Principal Investigator: Francis Bonahon
The Project proposes to study several geometric problems in dimension 2 and 3. A common theme is that these problems all involve hyperbolic geometry, either as a tool to understand wider range problems or as a topic of interest in itself. The first half of the proposal is a natural extension of the research developed by the Principal Investigator in the past few years. On the purely hyperbolic side, it proposes to study convex cores of hyperbolic structures on 3-dimensional manifolds, and to further develop an approach to hyperbolic structures on surfaces which is based on the technique of geodesic currents. On the more topological side, it proposes to take advantage of methods of hyperbolic geometry to analyze simple closed curves on surfaces. In particular, one of the objectives of the proposal is to determine the fractal dimension of the space of simple closed curves on a surface. The second part of the proposal is based on exciting new conjectures which would connect two aspects of the theory of knotted curves in 3--dimensional space which so far have had very little interaction, namely topological quantum field theory and hyperbolic geometry on knot complements. The project proposes to attack these conjectures and, if these are proved, to further develop the connections so established.
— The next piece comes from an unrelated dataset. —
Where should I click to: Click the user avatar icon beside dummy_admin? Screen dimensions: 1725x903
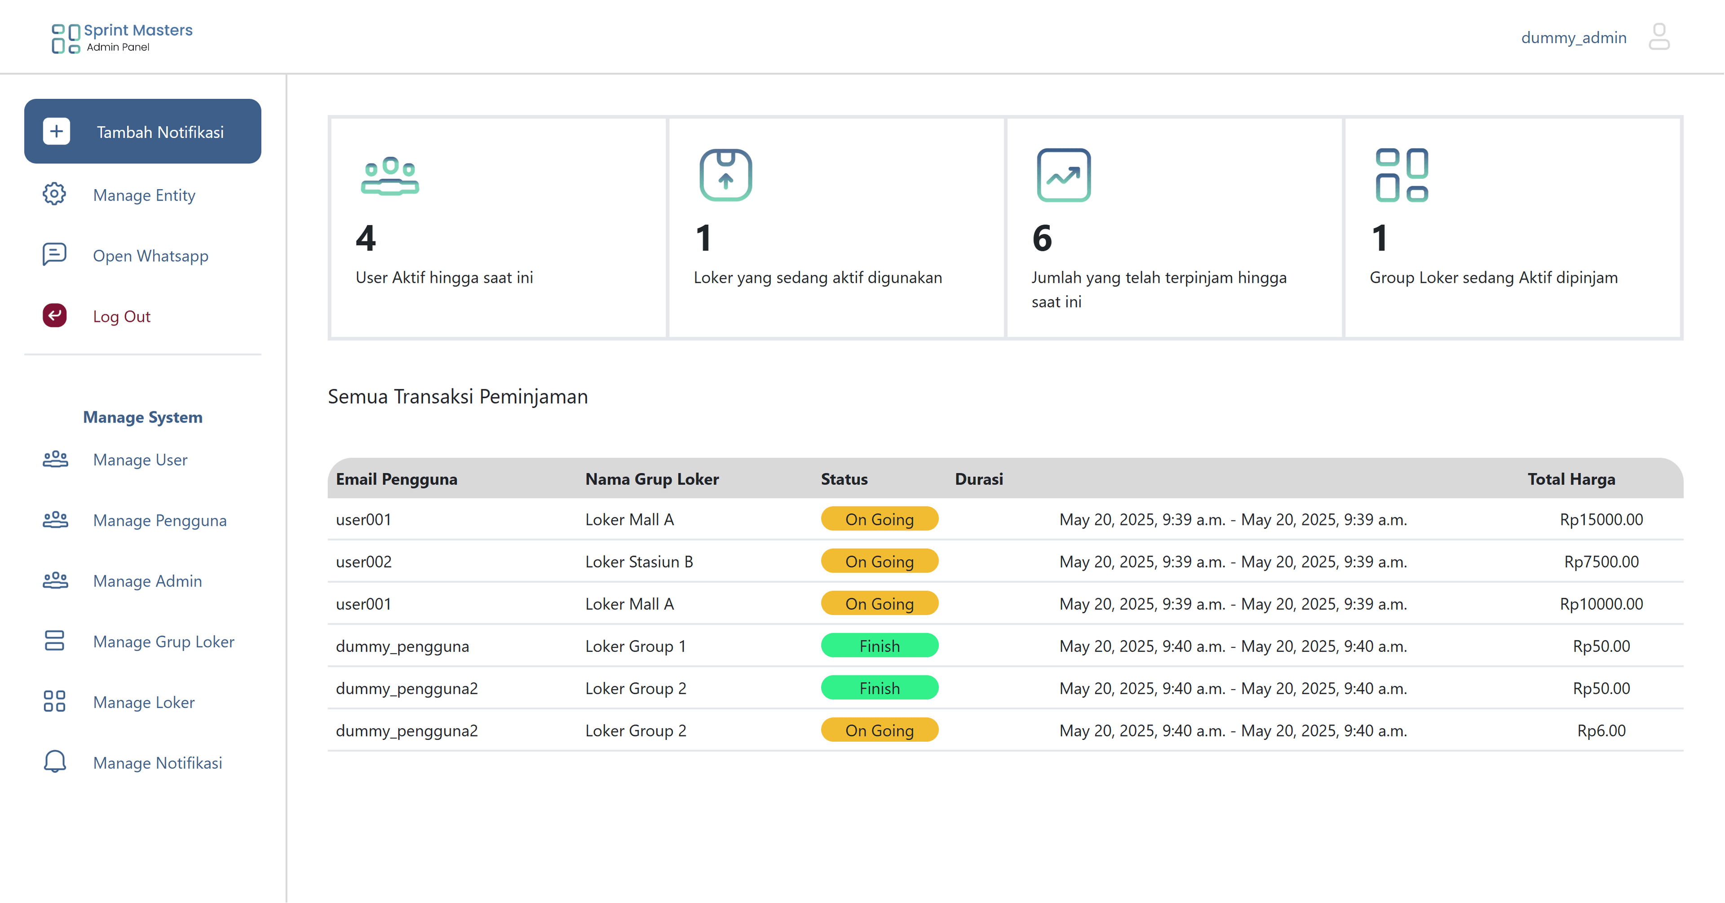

The proposed research is focused on the interplay between hyperbolic geometry and topology. In low-dimensional topology, one tries to analyze the possible shapes for spaces of dimensions 2 and 3. In particular, it includes as a subfield knot theory, where the goal is to understand all possible ways in which a string can be knotted in space; techniques of knot theory have successfully been applied to analyze the recombination of DNA and the knotting of complex molecular structures. Hyperbolic geometry is apparently very different. It is a non-euclidean geometry which was introduced in the early nineteenth century, in order to test the internal consistency of the axioms of the classical geometry developed by Euclid and other Greek mathematicians. An unexpected connection was established in the nineteen seventies, through ground breaking work of Bill Thurston who showed that hyperbolic geometry could be successfully used to solve problems in topology. For instance, there is a number associated to each knotted curve, called its "hyperbolic volume" and which can be computed fairly easily by current software. If two knotted curves have different hyperbolic volumes, one is guaranteed that it is impossible to deform one curve to the other. A new picture is now beginning to emerge, where the hyperbolic volume of a knotted curve unexpectedly occurs in techniques of mathematical physics originally designed to predict the behavior of high energy particles. The main part of the proposal is aimed at clarifying this picture, with the expectation that the cross-fertilization between topology, hyperbolic geometry and mathematical physics will lead to advances in each of these three fields.